James Joseph Irvine (Autobiography) 1911 1990

A Memory of Tow Law.

Stretching over about a mile on the A68 road to Edinburgh from Darlington, lies the small mining town of Tow Law. Approaching it from Elm Park Road Ends, on a clear day, as you pass the various openings in the terraces of the sandstone houses and cottages, at regular intervals like colour slides, you catch glimpses of the rounded moorlands and hills over and around the Wear Valley.

These glimpses of the brown or purple moorland are the redemption of this land and insignificant little town. Not that it is insignificant to the people who live there because they have, especially the older ones, a fierce loyalty to this place.

Nor to me either, because that is where I was born on October 30th 1911 in one of these same little colliery cottages in Baring Street, now demolished and rebuilt with the grander name of Baring Court.

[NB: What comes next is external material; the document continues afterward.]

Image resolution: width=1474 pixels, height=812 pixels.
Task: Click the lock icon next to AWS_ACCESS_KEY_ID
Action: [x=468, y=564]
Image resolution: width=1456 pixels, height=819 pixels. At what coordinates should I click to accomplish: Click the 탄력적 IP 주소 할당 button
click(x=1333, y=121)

In the early decades of the 1900's it was a hard place to live in. Tough, because of the harsh slavish work of the pitmen, the quarrymen and the iron workers who with their families made up 90 percent of the 2,500 population. Hard for the women too, who struggled to rear their families, very often large ones, in their one-up, one-down, one tap, one "netty" cottages. How they slaved on their Monday washing days at their great wooden poss sticks and their cast iron mangles with thick wooden rollers.

The smell of carbolic soap, or that hard cheese-like yellow household soap, filled the house with the steam which belched out when they opened their back doors. All their hot water was carried from the big black cauldron which heated upon the coal fire in their one downstairs room which also served as living, dining, washing and bath room. Of course they also had a scullery with one cold tap, and a pantry.

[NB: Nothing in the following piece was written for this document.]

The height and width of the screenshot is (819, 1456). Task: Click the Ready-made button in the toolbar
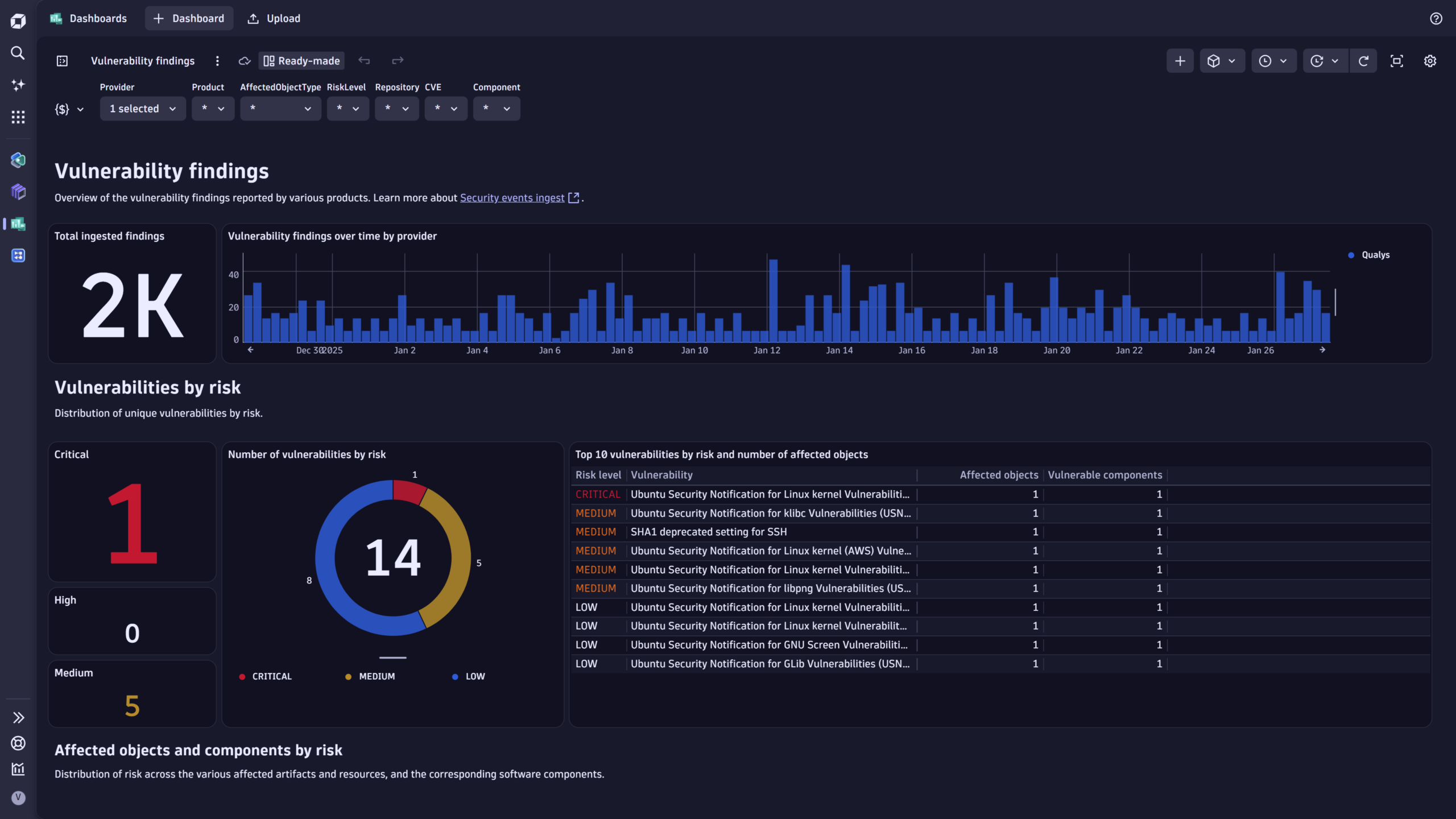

Outside was a back yard laid with lines of bricks, with the coal house and one open sink for every two cottages. Across the black ballast back-road were the “netties” built in pairs, with a connecting ash-pit regularly emptied by mighty men, who heaved shovels day after day, into the carts pulled by docile horses. Nothing much was wasted and even horse droppings were a very valuable commodity for those with allotments rented from the colliery owners for about 6 pence or a shilling a year.

It was a hard town too because of the weather. Old men used to say they had seen snow lying on the ground in every month except August. The cold of this place was legendary! The dry pitmouth humourists said that even the Arctic explorers comforted each other by saying, "By lad a’ bet it's bloody card at Tow La'."
They had never heard of the high altitude 200 mile an hour space winds but they wouldn't have been very impressed any way. Not when they had winds that didn't "gan round yer but stricte through!"

"Why aye man," they'd say with the slow West Durham drawl on the "aye" when they were wishing to impress strangers with the snow blizzards they had experienced-

"Why aye man! many's the time a' went to werk haddin' the telephone wires.".

"Why aye man! - they used to tak' the coffins out o' the upstairs winders, and the grave diggers had to use gelignite to get a stairt with th' graves”

"Why aye man! - Tow La' - it's the healthiest place in the country!"

They were proud of their endurance as they had every right to be. Most families had sledges and even the milkman delivered occasionally from the churn carried on a trap mounted on sledge irons. After the snow blizzards, out came the sledges from the coal houses where they were stored. Cars were few and far between, certainly up to the mid 20's, so that Furnace Bank and Ironworks Road were real Cresta Runs. These hilly roads of black ice on hard packed snow were treacherous for pedestrians and exhilarating venues for "belly flopper" tobogganists who shot down the slope at great speed for about a quarter of a mile as far as the old Slag heaps on the Bridge Inn Road.

Contrary to popular rumour they did have a summer. It was those glorious summer days with the Pennines almost within jumping distance that emptied almost every airless, musty smelling cottage. It was then that the gorse and whin husks popped their seed pods and large red and black butterflies fluttered near the nettles. It was then you saw the pit-men hunkered down beside the old broken down foundry wall for hours puffing away at their short, almost black clay pipes filled with their beloved acrid twist baccy. The fumes from those same pipes were only equalled in pungency by that of old Betsy's billy goat which she had tethered on the close cropped rye grass in the old Foundry.

That old "foundry" was a remnant of the once big Ironworks closed down towards the end of the nineteenth century after about fifty years of work. Now, all that remained were the sprouting slag heaps, the "High Wall" standing up like a massive fortress, several old drifts, and jumbles of huge iron blocks of sandstone or half melted iron stone. The foundry was, in those days, really a tangle of small allotments with a maze of paths through the ubiquitous burtree hedges. Here and there were flat spaces of levelled sand where donkey engines had once stood amidst hillocks of black breeze which lay every where. On these areas of waste land the population of Tow Law found their recreation and exercise. Here a group of sturdy pitmen swung their iron quoits, with the natural rhythmic beauty of strong men, on the waste ground near their terraced homes. On other fairly level areas groups of boys fought with bows and arrows and sometimes stones, or in a slightly more civilised way played football.